演劇
男がいた。
男の親は観劇好きであり、彼をしばしば観劇へと連れていった。幼少の頃からそうして触れあっていたこともあってか、一人立ちした頃には自分にとって掛け替えのないものへとなっていた。
男はどんな日でも観劇をした。すでに生活の、人生の一部となっていた。
男は観劇好きのあまり、演劇を評論する職を選んだ。数え切れないほどの演劇を見た男の批評は的確であり、すぐに評判の評論家となった。
時が流れ、男は老人となった。観劇評論の第一人者となった彼は、もう自分の寿命が尽きそうであることを感じていた。
彼はなんとなく、言ってみた。
「記念に、一度だけ演劇をやらせてくれないか」
彼が演劇を行うと、観客は大きな拍手を送った。彼の演技は、ほかの誰もまねできないほどに優れていた。
もちろん、多くの演劇を評論してきたこともあったのだが、彼は見ているだけではどうにもならない、天賦の才を持っていた。
彼は言った。
「なんということだ。近くにいながら、なぜ自分の才能に気付かなかったのか。どうして、一度でもやってみようと思わなかったのだ。私は壇上に上がれる人間だったのだ、上がれる人間だったのだ」
2回目の劇の途中で、彼は往生した。
枕
寝室に枕が敷かれている。
見た目はどこも目新しくない、つまらないくすんだ枕だった。
しかしその枕には、枕にしておくにはもったいないくらいの気概があった。
枕はいつも夢見ていた。
「いつか、見知らぬ世界に出て、そこらじゅうを冒険してまわるのだ」
だが、運命というものは残酷であった。
枕にとって最大の不運は、枕として生まれてしまったことだった。彼はそばの実が詰まった頭のなかで、ものを考えることはできたが、それ以外のことはなにもできなかった。

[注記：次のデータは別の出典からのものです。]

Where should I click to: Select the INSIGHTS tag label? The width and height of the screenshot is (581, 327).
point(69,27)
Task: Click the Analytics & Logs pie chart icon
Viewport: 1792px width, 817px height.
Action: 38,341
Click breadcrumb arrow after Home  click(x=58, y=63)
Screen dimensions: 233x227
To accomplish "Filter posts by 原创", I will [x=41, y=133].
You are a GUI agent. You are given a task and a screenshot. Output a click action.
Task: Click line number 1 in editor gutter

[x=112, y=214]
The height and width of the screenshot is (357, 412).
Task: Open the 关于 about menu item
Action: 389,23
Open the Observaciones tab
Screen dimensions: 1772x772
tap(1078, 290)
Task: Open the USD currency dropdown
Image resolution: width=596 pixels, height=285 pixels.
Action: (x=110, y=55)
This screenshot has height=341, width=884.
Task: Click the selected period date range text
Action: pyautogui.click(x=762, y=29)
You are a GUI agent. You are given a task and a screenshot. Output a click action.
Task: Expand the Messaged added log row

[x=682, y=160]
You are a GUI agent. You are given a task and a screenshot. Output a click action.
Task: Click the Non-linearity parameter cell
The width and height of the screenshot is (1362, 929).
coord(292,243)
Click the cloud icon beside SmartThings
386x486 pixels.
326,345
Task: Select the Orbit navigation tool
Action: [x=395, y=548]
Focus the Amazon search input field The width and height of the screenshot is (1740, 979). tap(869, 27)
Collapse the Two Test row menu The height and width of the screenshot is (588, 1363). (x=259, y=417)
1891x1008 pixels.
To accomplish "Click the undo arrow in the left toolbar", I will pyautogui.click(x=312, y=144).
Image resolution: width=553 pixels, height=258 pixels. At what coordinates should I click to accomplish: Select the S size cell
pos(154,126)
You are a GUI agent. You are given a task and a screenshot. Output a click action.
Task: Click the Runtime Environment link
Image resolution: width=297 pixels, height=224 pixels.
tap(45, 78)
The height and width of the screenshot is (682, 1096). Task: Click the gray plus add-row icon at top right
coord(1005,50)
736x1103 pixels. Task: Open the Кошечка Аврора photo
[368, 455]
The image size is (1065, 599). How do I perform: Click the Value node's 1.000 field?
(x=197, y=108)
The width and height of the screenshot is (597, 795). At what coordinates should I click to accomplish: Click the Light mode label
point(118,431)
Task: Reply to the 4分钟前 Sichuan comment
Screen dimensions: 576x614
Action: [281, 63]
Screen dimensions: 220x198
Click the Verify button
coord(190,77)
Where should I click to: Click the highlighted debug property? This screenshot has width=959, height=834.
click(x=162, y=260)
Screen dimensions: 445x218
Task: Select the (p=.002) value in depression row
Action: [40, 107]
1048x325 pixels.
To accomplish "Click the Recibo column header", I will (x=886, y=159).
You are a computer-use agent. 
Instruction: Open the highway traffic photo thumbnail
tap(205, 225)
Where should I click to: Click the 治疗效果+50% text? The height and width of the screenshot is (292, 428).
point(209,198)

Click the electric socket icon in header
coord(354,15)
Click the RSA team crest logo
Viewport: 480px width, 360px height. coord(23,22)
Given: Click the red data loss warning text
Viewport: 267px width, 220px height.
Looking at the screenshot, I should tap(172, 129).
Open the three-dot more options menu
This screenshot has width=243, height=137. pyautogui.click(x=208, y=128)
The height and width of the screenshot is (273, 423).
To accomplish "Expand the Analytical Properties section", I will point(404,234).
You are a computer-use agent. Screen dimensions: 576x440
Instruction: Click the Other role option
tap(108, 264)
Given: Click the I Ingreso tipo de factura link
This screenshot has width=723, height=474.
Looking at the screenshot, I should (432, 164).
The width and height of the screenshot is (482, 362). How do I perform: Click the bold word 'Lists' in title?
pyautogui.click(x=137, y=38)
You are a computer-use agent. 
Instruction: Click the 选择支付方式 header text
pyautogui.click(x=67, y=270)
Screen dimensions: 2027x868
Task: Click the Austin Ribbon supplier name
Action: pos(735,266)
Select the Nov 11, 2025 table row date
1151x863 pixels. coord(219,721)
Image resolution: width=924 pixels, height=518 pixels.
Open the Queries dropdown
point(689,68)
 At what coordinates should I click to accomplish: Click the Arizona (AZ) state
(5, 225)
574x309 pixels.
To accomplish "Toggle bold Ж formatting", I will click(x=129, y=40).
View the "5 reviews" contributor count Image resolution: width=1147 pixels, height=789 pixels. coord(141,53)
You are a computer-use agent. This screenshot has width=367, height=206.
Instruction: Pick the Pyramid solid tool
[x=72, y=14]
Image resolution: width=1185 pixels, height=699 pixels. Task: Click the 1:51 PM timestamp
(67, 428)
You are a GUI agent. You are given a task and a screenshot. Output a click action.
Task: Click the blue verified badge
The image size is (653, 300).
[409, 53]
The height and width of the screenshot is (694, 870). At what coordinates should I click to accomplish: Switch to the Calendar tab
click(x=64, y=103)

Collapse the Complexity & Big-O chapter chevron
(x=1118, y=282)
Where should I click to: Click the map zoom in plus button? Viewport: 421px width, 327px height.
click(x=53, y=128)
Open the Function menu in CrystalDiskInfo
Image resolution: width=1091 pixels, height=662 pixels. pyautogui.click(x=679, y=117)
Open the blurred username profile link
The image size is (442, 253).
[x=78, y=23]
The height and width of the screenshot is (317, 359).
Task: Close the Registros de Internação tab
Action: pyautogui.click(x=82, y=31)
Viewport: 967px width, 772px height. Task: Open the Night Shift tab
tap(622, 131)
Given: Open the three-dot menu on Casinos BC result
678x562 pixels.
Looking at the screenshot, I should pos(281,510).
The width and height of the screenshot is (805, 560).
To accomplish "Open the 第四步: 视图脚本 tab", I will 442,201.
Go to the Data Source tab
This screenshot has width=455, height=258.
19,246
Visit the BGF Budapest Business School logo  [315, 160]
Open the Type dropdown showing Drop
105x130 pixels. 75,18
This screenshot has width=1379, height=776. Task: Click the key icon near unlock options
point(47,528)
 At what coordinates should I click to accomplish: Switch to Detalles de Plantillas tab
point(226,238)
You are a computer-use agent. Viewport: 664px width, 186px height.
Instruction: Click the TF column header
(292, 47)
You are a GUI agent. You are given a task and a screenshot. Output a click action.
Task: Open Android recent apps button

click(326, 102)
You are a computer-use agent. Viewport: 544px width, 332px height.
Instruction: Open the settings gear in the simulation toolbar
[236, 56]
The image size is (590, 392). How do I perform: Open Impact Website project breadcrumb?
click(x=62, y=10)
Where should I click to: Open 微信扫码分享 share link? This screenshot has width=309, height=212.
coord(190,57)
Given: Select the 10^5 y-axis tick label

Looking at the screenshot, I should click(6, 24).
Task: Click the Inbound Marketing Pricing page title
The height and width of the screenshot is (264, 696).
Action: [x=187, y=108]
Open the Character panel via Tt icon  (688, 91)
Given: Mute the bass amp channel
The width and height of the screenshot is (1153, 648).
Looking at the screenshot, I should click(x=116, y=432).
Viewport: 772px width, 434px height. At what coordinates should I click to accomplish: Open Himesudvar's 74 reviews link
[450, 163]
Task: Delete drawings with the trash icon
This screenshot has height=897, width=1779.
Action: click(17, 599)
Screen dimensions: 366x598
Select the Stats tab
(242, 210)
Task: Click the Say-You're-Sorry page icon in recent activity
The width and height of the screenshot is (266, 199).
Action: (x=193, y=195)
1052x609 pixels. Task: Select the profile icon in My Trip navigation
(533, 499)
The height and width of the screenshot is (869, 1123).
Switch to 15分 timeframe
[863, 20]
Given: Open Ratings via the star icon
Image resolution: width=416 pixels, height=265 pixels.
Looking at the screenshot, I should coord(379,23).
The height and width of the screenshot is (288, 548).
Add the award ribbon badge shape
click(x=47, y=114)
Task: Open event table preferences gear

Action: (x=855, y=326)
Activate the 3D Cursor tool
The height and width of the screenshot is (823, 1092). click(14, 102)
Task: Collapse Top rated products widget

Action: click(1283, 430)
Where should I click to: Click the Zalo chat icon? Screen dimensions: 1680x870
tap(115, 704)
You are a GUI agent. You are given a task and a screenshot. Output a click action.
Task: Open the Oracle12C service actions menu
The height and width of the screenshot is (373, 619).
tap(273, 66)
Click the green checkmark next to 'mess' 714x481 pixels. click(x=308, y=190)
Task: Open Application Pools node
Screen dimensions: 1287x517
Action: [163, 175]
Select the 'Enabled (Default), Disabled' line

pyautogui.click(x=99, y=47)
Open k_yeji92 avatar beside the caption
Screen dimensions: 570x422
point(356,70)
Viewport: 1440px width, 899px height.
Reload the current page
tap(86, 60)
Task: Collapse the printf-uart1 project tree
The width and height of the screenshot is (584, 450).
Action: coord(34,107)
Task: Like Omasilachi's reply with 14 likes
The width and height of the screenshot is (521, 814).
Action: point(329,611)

枕の一日は人間を起こすことから始まる。と言っても、念じるだけである。パートナーというべき人間を「おい、もう七時だぞ、電車に間に合わないぞ」とせかすのである。
人間が無事起きてからは、あまりやることがない。というか、枕は自分で動くこともできないので、なにもやることができないのだった。
時には人間の飼う猫に小便をかけられたりすることもある。
「おいっ、てめえ、なんてことしやがるんでい」
と、気っ風よく猫につっかかろうとすることはできたが、つっかかることはできなかった。
平和な時間が終わり、枕のパートナーが帰宅する。どうやらいいことがなかったと見えて、荒れている。
「あの女! ふざけやがって、ふざけやがって。ああ、俺の枕に小便が。畜生、畜生」
パートナーは枕を女に見立てて殴りつけはじめた。
「おいおい、荒れてるな。話してみろよ。話くらいは、聞いてやれるぜ」
枕は器の大きな枕だったので、これくらいではびくともしない。しかし、言葉を発することはできないので、やはり好き勝手に殴られるのであった。
枕をひとしきり水できれいにして、パートナーは眠りについた。
枕は不満だった。
なぜ、この人間のようなどうしようもなく、情けない奴が動くことができ、俺は考えるだけなのだろう。
悔しい。悔しい!
時には気が狂ったように絶叫して、泣き叫ぶこともあった。
しかし、枕にはそれらを表現するすべをもっていないので、やはり敷かれるままであった。
枕はそういうとき、自分も眠りにつくことにしていた。
夢の中ならば、彼はどんな姿にもなることができたからだ。
冒険の旅に出て、人間たちと協力しながら、世界の謎を追求したり、戦ったり、秘宝を集めたりするのだ。
夢の中に、見知らぬ登場人物が現れることがあるのだとすれば、それはあなたの枕かもしれない。